[Bioperl-l] Bio::Index::Fastq - Interface for indexing (multiple) fastq files failure

Wed Apr 7 13:08:16 EDT 2010

On Wed, Apr 7, 2010 at 5:56 PM, Chris Fields <cjfields at illinois.edu> wrote:
>
> I think we're going with the AnyDBM option, which allows SQLite if
> requested (via Mark's SQLite_DBM).
>
> chris

Hi Chris,

Does Mark's SQLite_DBM already have an SQLite schema defined? I'd
idealy like us to agree something shared with other Bio* libraries (a new
OBDA standard using SQLite instead of BDB). I was thinking something
along these lines if we want to support an index for multiple files:

* meta - table with string key/values (in particular to hold a schema version
number, plus perhaps the tool which built the index)

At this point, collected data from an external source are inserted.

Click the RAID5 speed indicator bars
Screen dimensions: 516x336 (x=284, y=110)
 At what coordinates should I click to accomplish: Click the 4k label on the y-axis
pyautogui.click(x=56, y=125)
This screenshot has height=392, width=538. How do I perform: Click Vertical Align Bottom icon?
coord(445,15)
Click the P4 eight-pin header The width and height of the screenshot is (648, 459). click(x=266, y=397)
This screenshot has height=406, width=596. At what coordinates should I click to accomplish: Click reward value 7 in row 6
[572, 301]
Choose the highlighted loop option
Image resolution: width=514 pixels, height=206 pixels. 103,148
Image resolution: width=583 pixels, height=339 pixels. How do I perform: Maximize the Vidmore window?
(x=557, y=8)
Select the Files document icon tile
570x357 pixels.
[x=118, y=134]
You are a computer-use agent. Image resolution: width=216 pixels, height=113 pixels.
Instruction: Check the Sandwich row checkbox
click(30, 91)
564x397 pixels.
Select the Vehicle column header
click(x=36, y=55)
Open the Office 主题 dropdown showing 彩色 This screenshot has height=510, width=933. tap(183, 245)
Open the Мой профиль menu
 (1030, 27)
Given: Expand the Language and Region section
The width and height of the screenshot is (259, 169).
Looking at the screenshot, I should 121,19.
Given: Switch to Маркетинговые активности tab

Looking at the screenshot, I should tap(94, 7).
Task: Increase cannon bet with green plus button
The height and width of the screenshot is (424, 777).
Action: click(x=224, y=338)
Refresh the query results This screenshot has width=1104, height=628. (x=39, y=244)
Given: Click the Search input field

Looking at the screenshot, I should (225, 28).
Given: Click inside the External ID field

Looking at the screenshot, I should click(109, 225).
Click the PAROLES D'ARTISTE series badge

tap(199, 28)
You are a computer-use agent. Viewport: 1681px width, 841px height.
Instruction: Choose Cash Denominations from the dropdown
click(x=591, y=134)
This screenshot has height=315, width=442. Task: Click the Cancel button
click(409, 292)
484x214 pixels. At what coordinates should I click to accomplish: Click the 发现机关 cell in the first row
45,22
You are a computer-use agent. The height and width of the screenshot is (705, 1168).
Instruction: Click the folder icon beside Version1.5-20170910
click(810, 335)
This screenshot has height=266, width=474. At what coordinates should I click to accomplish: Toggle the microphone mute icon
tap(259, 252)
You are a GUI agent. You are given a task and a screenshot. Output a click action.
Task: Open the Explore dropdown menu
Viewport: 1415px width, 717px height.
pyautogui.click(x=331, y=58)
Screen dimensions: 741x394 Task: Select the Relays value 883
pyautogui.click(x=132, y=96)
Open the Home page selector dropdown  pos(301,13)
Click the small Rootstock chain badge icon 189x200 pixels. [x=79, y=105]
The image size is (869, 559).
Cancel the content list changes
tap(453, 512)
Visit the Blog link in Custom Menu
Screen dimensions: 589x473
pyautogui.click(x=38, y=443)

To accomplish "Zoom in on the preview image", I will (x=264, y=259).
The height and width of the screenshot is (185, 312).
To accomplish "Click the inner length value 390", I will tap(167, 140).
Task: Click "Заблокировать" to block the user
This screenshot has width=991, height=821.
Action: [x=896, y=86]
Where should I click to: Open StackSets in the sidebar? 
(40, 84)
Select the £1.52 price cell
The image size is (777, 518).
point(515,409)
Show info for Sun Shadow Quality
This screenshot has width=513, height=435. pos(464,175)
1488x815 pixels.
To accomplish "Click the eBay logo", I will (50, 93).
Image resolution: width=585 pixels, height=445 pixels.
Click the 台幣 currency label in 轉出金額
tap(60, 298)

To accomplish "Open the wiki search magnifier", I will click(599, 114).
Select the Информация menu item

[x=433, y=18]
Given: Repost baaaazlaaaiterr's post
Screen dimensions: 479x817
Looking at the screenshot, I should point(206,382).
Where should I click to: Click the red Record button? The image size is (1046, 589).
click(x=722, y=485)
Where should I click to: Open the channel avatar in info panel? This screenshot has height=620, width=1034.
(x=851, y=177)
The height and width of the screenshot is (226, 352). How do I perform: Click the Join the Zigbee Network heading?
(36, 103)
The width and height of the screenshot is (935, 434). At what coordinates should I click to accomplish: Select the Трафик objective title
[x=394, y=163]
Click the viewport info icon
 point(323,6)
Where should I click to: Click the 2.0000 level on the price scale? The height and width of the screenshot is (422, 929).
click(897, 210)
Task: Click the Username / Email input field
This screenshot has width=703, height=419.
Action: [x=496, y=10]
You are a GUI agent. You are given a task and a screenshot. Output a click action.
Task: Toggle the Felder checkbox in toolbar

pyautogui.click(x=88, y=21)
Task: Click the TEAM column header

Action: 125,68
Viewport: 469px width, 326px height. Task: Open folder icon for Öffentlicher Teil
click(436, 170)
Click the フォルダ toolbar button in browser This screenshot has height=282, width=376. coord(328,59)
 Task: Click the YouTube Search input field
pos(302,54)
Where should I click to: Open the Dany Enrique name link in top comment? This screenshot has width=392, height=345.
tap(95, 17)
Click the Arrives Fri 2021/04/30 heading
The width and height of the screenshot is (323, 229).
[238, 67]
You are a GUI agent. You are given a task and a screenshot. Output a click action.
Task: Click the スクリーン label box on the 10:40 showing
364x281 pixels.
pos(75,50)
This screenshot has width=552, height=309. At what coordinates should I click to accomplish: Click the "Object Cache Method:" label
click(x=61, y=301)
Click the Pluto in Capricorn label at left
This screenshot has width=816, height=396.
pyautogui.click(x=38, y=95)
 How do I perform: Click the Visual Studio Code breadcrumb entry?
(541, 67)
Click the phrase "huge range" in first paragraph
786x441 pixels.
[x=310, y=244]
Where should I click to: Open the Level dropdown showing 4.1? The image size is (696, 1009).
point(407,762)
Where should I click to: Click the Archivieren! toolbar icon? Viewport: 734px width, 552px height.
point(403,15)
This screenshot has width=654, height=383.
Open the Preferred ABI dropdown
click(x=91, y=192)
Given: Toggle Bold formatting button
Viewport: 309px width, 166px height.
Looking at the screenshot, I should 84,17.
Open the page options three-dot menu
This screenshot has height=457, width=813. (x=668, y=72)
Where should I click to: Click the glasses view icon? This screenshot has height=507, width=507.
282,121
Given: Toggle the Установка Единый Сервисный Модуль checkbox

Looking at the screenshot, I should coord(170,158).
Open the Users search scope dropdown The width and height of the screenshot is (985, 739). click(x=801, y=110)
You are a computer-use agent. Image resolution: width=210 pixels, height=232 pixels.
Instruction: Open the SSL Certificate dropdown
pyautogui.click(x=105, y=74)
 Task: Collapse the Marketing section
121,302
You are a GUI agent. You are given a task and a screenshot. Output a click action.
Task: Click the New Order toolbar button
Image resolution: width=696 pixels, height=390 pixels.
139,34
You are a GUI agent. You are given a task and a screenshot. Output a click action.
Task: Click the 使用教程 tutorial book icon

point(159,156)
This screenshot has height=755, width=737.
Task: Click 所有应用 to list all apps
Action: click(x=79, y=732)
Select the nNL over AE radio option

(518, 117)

* offsets - table with entry accessions, file number, file offset

* files - table with filenames, file type (e.g. FASTA), datestamp
(so we can spot if the index is older than the file and needs to be
updated), perhaps other things like if the file is compressed (gzip,
bz2, ...).

If some kind of shared SQLite index schema (whatever it looks like)
does seem like a good idea to you guys (BioPerl), should we move
this discussion over to open-bio-l at lists.open-bio.org?

Regards,

Peter